I’d say that we are on track. In 4 to 5 hundred years, when gas and oil start to run low, we will need to find something else.

Tom Abbott
August 18, 2022 11:49 am

From the article: “If humans can inhabit other planets, it means that they have passed one of the conditions of the great screening of the universe, then we will become interplanetary citizens, and human civilization will be able to continue.”

I think “inhabiting other planets” is a distraction. At least in this solar system.

To preserve the human race, we should be building large human habitats in space where all the elements for life can be controlled, and the habitats can be moved out of danger if danger presents itself.

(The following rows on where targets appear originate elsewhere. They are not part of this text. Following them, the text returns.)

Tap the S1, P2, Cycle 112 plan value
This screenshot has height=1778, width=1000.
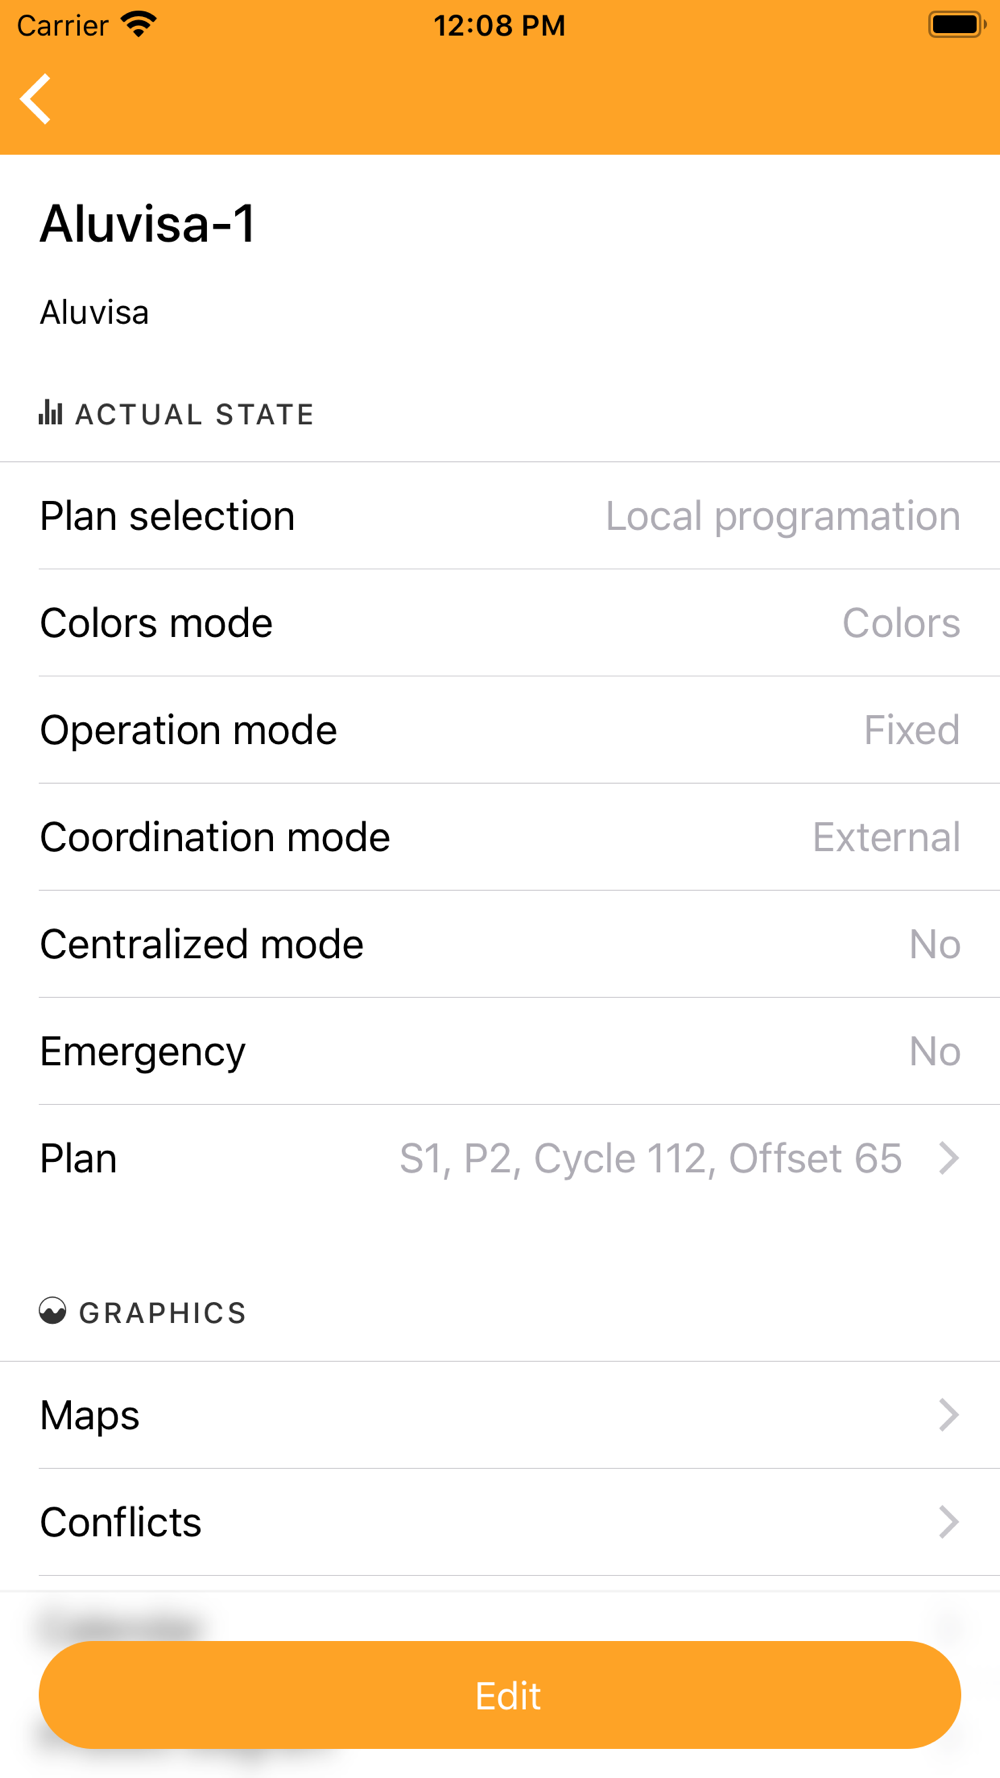(x=651, y=1158)
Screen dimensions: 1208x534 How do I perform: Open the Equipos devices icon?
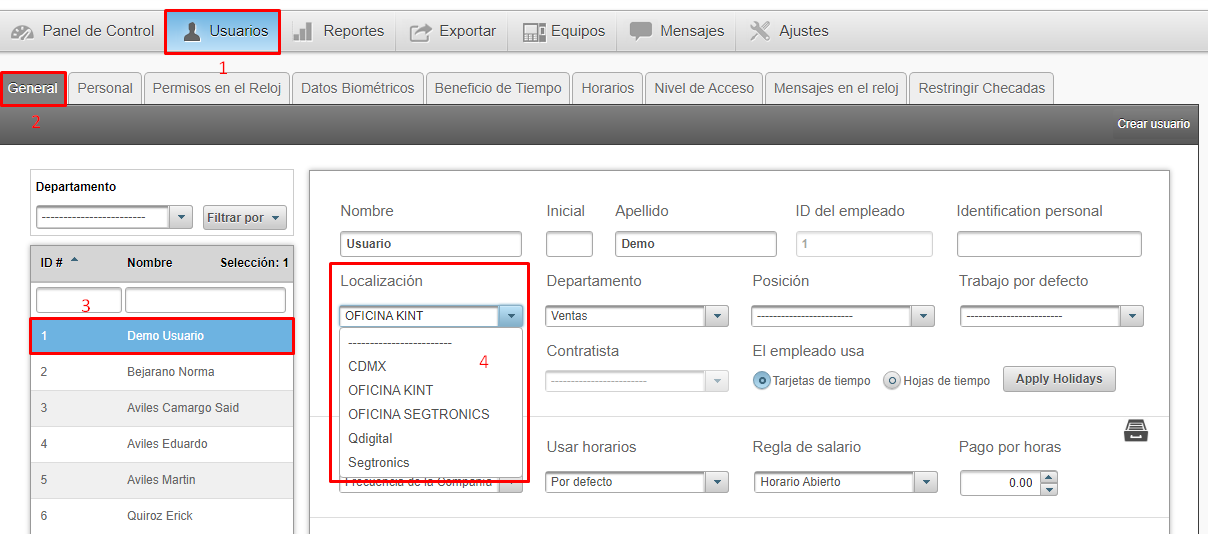click(x=534, y=31)
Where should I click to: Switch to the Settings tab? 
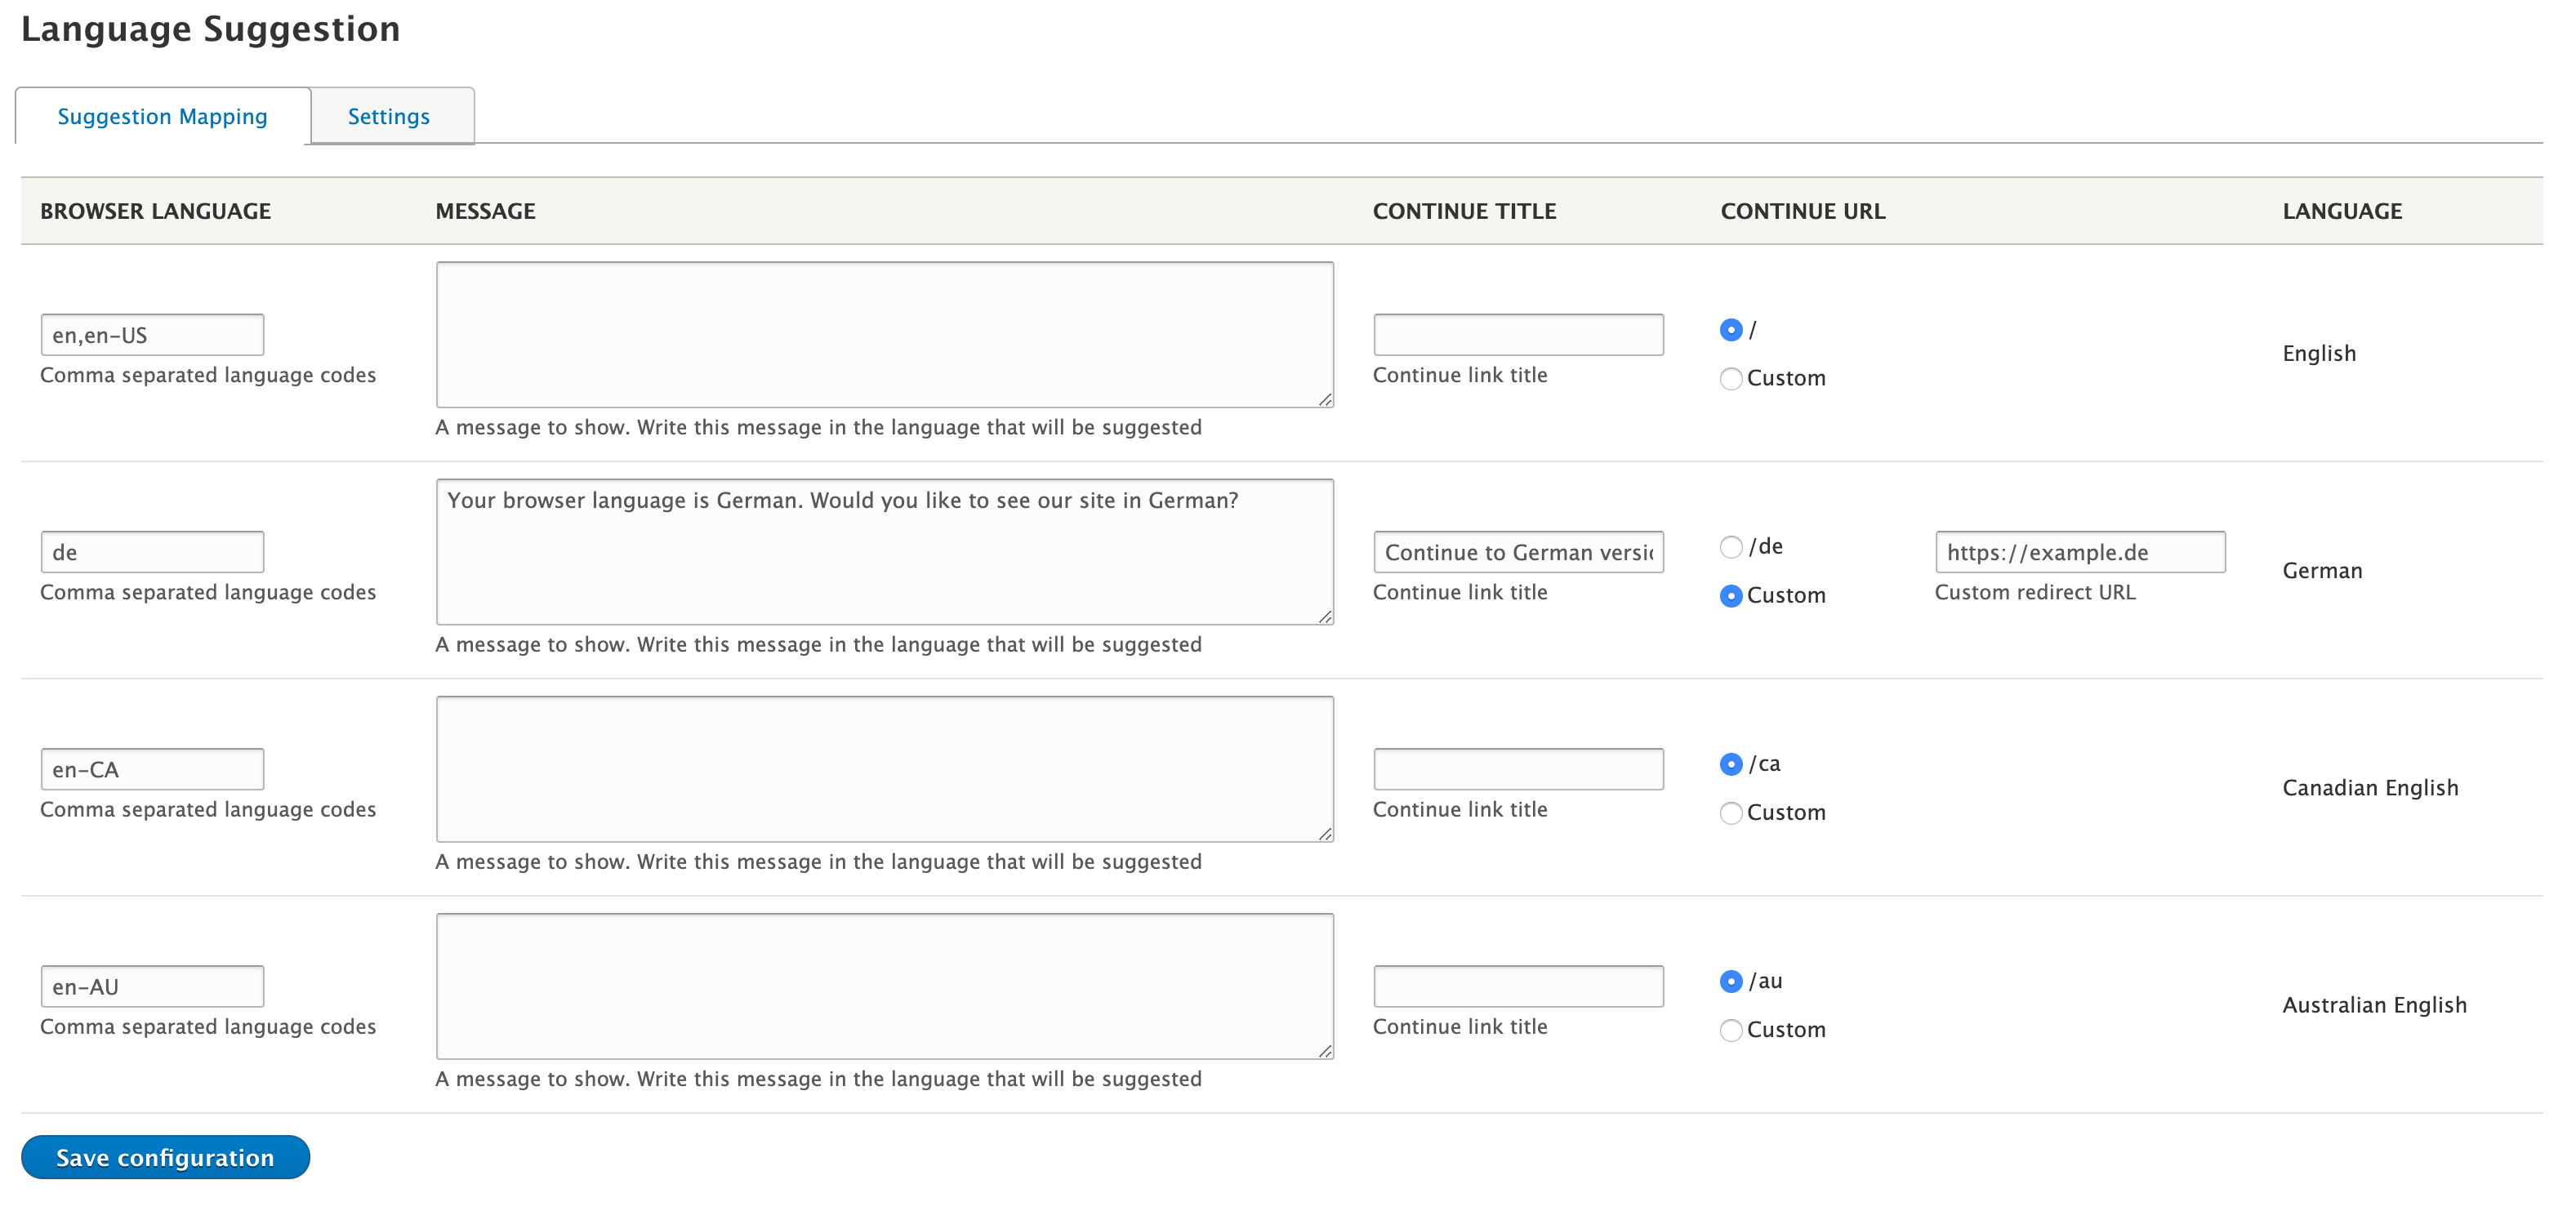(x=389, y=116)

https://astronomy.com/news/2019/05/oneill-colonies-a-decades-long-dream-for-settling-space

“Last week, Amazon founder Jeff Bezos revealed his spaceship company’s new lunar lander, dubbed Blue Moon, and he spelled out a bold and broad vision for humanity’s future in space. Faced with the limits of resources here on Earth, most fundamentally energy, he pointed to life in space as a solution.

“If we move out into the solar system, for all practical purposes, we have unlimited resources,” Bezos said. “We could have a trillion people out in the solar system.” And while colonies on other planets would be plagued by low gravity, long distances to Earth (leading to communication delays), and further limits down the road, those weaknesses are avoided if the colonies remain truly in space.

To that end, Bezos instead suggested people consider taking up residence in O’Neill colonies, a futuristic concept for space settlements first dreamed up decades ago. “These are very large structures, miles on end, and they hold a million people or more each.”

Gerard O’Neill was a physicist from Princeton University who teamed up with NASA in the 1970s on a series of workshops that explored efficient ways for humans to live off-world. Beyond influencing Bezos, his ideas have also deeply affected how many space experts and enthusiasts think about realistic ways of living in space.

“What will space colonies be like?” O’Neill once asked the Space Science Institute he founded. “First of all, there’s no point in going out into space if the future that we see there is a sterile future of living in tin cans. We have to be able to recreate, in space, habitats which are as beautiful, as Earth-like, as the loveliest parts of planet Earth — and we can do that.”

end excerpt

Bezos was a student of O’Neill’s.

Bezos’ and O’Neill’s vision of the future is superior to Musk’s, imo.

Gordon A. Dressler
Reply to  Tom Abbott
August 18, 2022 11:36 pm

“To preserve the human race, we should be building large human habitats in space where all the elements for life can be controlled . . .”

A utopian vision of a place “where all the elements for life can be controlled” is the anthesis of the manner in which humans evolved. I certainly would not want to live under such conditions . . . and have to report continuously to any “controller”.

Tom Abbott
Reply to  Gordon A. Dressler
August 20, 2022 4:42 am

I don’t think you will have to worry about that.